SOURCE MATERIAL:
[Start of section]

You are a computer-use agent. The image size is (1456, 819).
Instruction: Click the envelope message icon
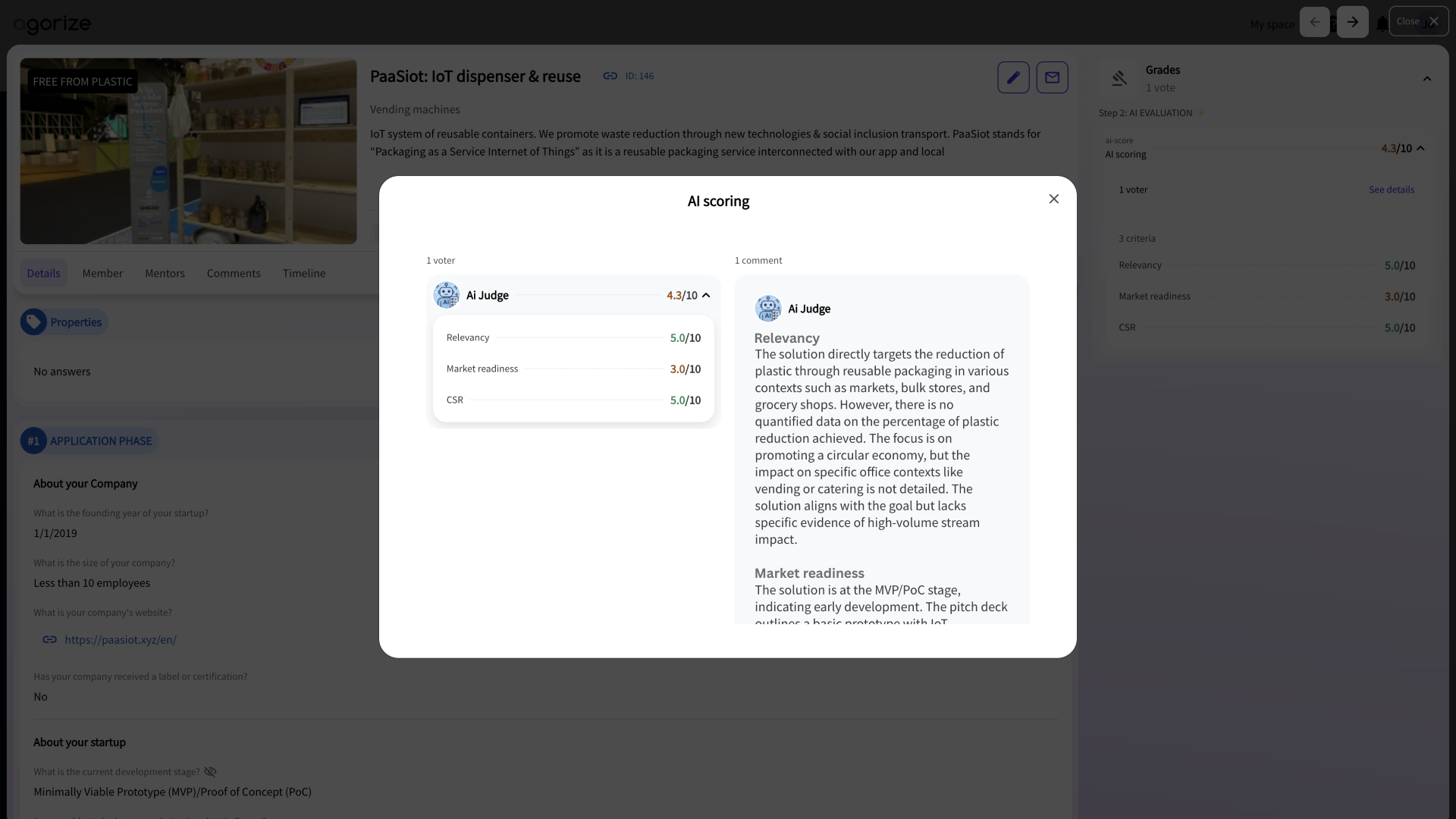click(x=1053, y=77)
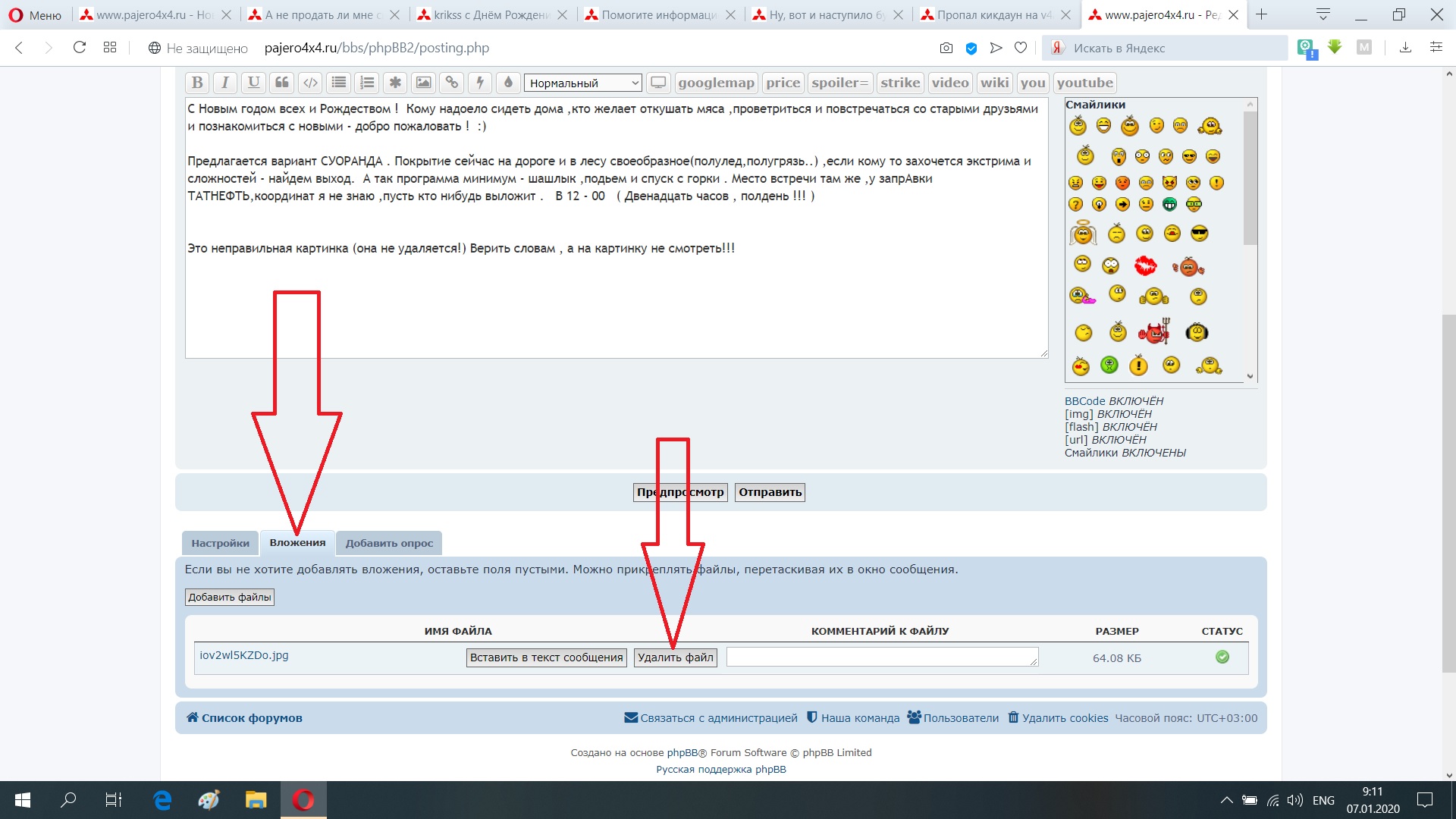This screenshot has width=1456, height=819.
Task: Open the Добавить опрос tab
Action: point(389,543)
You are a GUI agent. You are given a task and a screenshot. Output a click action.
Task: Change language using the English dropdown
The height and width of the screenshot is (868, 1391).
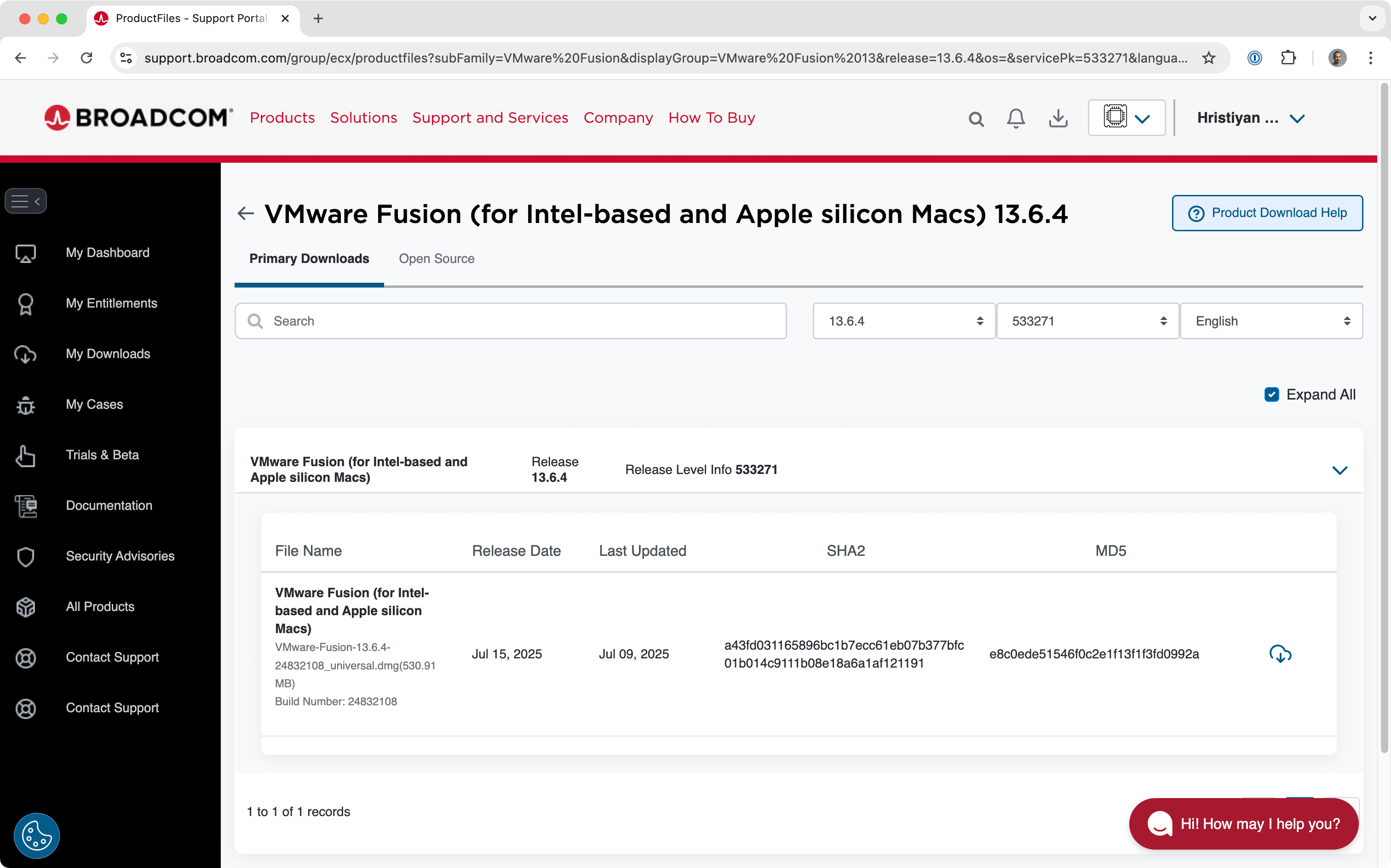point(1271,321)
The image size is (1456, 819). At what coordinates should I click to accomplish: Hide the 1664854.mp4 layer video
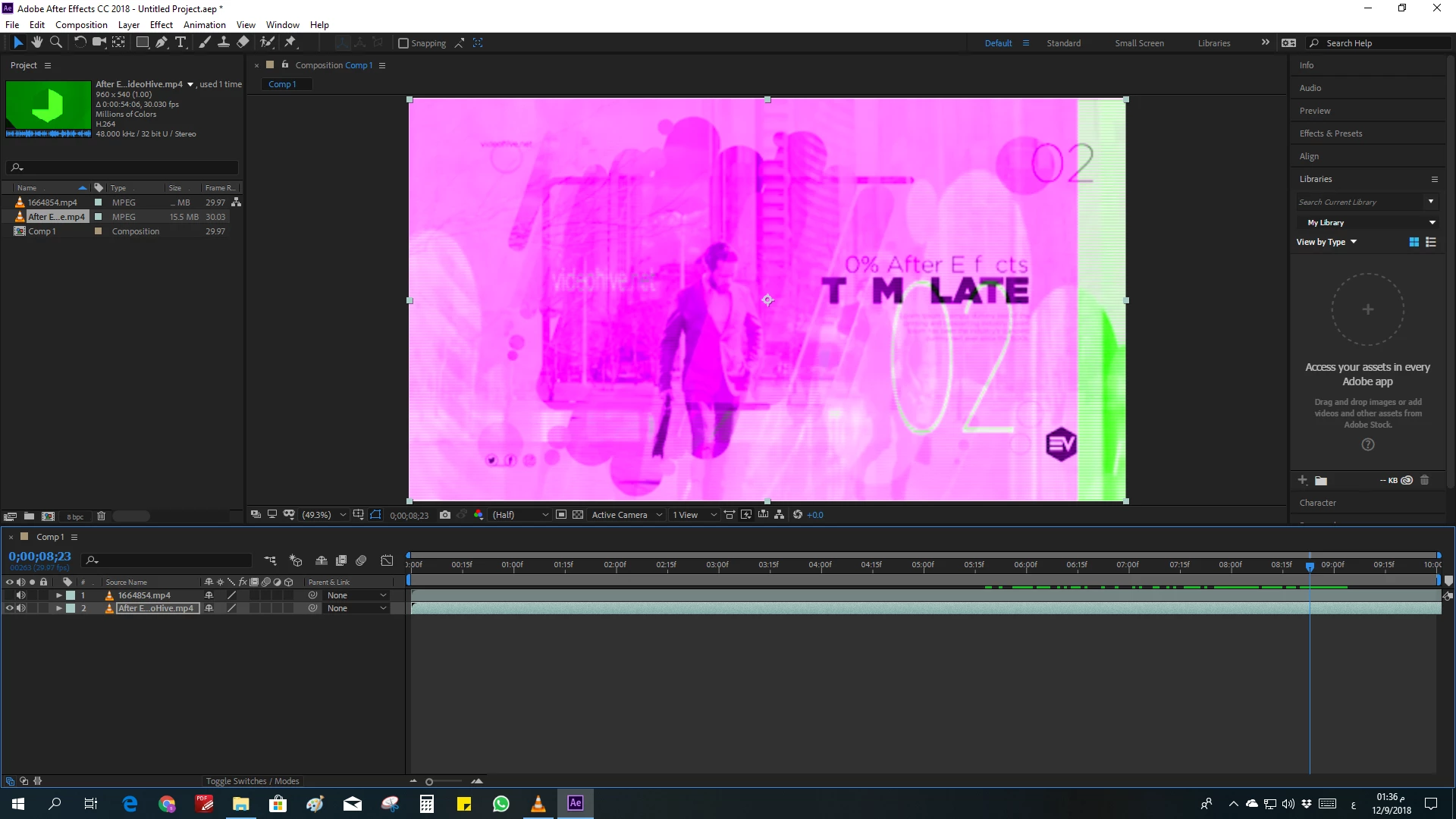10,595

[End of section]

PROBLEM REQUIREMENTS:
Only the lines from the one that holds "The image size is (1456, 819). At" through the end of the records above should be printed again, exactly as they are. Leave out the pictures.

EXERCISE OUTPUT:
The image size is (1456, 819). At what coordinates should I click to accomplish: Hide the 1664854.mp4 layer video
10,595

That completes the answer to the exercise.